Your task =
When the string "computer" is part of a line below, that line should be copied.

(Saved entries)

[Start of section]

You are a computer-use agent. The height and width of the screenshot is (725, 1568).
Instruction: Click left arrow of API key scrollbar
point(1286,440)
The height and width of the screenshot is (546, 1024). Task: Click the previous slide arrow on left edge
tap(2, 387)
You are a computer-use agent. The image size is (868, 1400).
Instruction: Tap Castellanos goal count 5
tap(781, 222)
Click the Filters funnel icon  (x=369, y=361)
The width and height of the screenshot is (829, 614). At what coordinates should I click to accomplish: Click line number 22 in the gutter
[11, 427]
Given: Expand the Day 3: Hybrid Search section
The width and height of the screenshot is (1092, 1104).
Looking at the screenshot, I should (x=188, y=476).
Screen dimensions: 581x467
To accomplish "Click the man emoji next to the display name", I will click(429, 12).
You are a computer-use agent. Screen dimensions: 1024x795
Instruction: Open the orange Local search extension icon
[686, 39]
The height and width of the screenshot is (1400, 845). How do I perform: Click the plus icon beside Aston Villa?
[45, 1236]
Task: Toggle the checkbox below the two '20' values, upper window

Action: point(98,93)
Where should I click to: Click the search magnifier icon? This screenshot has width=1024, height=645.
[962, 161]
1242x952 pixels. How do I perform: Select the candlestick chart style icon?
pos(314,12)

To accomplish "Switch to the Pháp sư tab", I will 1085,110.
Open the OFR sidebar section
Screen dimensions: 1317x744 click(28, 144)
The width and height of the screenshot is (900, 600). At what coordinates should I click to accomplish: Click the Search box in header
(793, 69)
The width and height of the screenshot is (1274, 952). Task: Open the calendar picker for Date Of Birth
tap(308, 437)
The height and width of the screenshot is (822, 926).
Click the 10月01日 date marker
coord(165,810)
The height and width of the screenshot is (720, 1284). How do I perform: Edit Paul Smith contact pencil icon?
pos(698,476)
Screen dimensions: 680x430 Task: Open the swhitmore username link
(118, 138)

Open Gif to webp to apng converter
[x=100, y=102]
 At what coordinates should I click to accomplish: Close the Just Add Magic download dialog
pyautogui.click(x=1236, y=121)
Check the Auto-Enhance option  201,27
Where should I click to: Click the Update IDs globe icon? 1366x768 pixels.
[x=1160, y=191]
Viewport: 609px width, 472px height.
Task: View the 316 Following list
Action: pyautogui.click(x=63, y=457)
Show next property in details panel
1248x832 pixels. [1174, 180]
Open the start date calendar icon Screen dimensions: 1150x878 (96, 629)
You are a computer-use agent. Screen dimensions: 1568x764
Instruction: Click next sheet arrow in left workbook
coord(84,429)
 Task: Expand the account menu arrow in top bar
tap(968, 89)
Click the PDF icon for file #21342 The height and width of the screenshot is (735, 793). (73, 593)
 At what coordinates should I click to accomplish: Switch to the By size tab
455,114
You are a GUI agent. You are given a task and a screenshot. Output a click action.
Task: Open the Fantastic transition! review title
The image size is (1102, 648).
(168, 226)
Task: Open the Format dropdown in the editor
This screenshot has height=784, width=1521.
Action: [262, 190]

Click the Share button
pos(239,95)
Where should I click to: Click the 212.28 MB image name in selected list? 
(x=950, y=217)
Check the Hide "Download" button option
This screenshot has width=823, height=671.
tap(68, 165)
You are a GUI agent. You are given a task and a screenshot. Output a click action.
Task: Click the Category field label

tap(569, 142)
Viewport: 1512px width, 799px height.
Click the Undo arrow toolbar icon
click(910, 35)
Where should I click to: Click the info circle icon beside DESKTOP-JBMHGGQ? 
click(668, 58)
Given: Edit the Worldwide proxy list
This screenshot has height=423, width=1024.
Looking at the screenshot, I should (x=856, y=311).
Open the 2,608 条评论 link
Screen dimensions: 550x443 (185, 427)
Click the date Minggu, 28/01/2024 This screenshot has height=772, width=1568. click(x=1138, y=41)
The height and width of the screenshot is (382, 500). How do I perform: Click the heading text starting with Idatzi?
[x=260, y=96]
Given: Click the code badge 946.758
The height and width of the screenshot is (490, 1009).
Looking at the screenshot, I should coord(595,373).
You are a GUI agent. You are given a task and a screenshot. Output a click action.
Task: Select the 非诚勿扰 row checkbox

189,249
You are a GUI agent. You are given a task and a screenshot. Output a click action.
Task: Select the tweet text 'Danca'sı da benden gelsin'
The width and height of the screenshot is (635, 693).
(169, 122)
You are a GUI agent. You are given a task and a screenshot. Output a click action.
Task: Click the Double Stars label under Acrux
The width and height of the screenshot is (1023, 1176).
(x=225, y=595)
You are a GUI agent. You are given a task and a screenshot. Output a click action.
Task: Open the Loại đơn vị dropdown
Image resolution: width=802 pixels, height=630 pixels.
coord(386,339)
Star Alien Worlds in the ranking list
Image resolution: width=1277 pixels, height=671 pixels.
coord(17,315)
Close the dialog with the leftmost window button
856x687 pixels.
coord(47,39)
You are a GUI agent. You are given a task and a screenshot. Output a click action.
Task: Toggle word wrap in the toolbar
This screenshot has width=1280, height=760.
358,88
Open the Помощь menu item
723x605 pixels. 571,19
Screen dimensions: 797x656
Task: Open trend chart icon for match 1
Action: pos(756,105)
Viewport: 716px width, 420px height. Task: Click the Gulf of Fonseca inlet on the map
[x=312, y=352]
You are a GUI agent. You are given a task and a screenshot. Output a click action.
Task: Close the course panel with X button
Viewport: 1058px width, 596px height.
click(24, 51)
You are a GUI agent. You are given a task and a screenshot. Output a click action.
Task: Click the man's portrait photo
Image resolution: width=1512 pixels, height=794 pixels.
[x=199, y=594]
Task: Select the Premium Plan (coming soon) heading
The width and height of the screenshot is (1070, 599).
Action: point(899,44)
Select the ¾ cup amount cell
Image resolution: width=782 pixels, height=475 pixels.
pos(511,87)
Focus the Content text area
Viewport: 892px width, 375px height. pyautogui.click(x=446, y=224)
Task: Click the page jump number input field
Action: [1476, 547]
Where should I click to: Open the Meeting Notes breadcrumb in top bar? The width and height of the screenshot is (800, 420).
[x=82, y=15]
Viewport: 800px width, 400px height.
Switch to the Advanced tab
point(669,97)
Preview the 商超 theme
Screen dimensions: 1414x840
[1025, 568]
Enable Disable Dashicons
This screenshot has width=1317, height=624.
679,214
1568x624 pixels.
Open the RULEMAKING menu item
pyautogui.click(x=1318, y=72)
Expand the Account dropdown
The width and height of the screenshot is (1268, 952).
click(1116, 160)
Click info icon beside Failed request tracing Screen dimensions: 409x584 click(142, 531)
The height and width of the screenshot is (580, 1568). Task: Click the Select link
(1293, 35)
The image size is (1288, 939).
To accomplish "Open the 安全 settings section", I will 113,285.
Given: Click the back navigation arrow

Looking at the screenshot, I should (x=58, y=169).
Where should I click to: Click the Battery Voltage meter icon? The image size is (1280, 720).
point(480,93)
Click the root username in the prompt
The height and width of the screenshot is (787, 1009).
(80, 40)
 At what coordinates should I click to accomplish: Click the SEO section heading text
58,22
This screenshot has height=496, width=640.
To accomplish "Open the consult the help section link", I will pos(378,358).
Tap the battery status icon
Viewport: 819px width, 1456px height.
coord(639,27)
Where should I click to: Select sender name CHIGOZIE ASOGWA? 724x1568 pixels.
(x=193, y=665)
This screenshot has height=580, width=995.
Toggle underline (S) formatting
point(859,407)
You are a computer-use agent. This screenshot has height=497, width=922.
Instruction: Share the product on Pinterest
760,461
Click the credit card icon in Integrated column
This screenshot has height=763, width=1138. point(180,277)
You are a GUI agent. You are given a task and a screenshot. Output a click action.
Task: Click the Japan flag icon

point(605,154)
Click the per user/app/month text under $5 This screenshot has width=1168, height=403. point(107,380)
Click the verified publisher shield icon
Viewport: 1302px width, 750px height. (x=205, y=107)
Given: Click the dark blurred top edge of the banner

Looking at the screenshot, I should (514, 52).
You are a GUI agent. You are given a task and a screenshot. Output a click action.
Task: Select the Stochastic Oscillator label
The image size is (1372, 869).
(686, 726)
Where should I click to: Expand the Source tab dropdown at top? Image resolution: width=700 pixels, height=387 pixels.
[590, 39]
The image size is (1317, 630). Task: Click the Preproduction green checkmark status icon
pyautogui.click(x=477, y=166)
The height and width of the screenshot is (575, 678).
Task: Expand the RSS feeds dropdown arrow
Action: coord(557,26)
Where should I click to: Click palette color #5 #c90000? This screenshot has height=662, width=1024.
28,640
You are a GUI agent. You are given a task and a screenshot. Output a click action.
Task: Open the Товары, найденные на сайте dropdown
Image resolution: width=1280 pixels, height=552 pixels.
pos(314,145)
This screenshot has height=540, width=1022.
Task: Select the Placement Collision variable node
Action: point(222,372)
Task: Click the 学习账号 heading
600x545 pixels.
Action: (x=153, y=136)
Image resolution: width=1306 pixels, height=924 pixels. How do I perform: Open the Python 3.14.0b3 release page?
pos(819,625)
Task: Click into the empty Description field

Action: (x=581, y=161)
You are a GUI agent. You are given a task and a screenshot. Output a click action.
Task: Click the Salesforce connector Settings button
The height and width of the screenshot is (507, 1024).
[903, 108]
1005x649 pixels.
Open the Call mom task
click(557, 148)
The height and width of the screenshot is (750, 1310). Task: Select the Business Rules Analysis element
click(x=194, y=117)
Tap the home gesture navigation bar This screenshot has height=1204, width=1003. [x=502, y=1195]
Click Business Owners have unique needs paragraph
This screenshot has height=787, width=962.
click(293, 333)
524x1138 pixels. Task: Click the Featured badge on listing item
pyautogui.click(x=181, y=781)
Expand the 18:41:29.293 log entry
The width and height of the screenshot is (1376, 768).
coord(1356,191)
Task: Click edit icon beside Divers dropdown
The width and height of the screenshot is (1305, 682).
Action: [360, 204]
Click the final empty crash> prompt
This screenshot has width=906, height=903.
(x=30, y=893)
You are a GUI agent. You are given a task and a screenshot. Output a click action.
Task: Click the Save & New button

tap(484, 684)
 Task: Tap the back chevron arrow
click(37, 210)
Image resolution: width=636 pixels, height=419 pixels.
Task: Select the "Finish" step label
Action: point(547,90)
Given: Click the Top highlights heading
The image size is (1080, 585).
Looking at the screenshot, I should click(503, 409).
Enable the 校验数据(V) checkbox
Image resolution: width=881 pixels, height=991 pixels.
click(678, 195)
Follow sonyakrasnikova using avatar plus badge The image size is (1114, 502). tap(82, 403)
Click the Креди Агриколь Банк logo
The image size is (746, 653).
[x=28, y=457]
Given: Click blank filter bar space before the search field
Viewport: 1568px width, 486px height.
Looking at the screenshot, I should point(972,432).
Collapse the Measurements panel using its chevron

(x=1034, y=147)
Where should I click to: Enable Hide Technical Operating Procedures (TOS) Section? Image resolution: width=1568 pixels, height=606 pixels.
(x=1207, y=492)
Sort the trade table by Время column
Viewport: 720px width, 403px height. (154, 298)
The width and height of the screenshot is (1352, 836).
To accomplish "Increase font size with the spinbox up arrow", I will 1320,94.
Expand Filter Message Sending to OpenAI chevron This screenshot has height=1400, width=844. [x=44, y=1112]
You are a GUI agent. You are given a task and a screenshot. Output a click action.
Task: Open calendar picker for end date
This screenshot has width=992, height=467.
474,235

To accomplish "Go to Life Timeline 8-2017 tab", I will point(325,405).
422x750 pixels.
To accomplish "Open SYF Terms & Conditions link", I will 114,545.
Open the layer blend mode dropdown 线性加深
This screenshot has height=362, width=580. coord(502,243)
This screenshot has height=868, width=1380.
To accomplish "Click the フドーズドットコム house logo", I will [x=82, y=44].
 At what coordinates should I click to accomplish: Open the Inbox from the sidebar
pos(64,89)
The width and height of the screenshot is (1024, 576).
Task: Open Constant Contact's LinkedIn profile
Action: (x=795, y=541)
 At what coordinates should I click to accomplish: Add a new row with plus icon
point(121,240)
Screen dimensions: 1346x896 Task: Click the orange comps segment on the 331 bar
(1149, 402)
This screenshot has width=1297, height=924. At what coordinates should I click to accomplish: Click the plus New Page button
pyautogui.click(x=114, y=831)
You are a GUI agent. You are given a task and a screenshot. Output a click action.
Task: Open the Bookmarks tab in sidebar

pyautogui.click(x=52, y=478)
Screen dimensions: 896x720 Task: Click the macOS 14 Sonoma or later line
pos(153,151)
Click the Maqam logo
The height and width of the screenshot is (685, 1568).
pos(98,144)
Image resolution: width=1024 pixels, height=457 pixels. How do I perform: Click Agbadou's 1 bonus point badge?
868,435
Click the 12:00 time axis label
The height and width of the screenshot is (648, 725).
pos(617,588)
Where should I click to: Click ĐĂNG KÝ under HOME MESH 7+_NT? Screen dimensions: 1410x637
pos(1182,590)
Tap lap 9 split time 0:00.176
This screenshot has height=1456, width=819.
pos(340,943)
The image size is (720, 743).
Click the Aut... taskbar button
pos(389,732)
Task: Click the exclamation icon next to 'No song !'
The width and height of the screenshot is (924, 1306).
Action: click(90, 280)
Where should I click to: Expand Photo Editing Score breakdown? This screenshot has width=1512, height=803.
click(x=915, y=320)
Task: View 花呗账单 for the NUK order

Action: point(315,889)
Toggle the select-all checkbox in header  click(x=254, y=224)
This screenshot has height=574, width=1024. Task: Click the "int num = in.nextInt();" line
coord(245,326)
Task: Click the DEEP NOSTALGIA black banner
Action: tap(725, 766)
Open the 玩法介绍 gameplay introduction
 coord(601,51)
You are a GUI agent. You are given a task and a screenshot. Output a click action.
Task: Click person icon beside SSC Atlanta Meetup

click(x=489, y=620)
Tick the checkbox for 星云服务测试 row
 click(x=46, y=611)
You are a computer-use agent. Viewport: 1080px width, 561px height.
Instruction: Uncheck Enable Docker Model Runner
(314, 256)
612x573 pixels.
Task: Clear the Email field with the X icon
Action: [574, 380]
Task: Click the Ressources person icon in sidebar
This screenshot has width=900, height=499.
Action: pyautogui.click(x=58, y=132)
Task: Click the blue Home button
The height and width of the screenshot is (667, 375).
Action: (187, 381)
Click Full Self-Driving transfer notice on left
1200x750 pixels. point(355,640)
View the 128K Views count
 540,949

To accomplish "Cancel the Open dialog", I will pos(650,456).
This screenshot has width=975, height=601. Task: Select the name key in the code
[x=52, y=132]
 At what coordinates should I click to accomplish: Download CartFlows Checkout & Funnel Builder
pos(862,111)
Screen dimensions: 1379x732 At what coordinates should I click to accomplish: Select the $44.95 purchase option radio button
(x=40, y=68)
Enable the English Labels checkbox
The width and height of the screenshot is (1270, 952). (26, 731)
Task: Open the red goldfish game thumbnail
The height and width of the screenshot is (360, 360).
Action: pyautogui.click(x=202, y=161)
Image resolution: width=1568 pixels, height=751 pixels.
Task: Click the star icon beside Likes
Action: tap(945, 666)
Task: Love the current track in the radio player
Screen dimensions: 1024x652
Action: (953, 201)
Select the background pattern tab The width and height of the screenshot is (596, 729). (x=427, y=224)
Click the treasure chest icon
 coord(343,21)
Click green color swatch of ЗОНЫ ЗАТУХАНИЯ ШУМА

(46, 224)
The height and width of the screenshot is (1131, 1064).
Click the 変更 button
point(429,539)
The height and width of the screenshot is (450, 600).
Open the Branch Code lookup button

[End of section]

Your solution =
You are a computer-use agent. The height and width of the screenshot is (725, 1568).
You are a computer-use agent. The image size is (868, 1400).
You are a computer-use agent. Screen dimensions: 1024x795
You are a computer-use agent. Screen dimensions: 1568x764
You are a computer-use agent. This screenshot has height=497, width=922.
You are a computer-use agent. Viewport: 1080px width, 561px height.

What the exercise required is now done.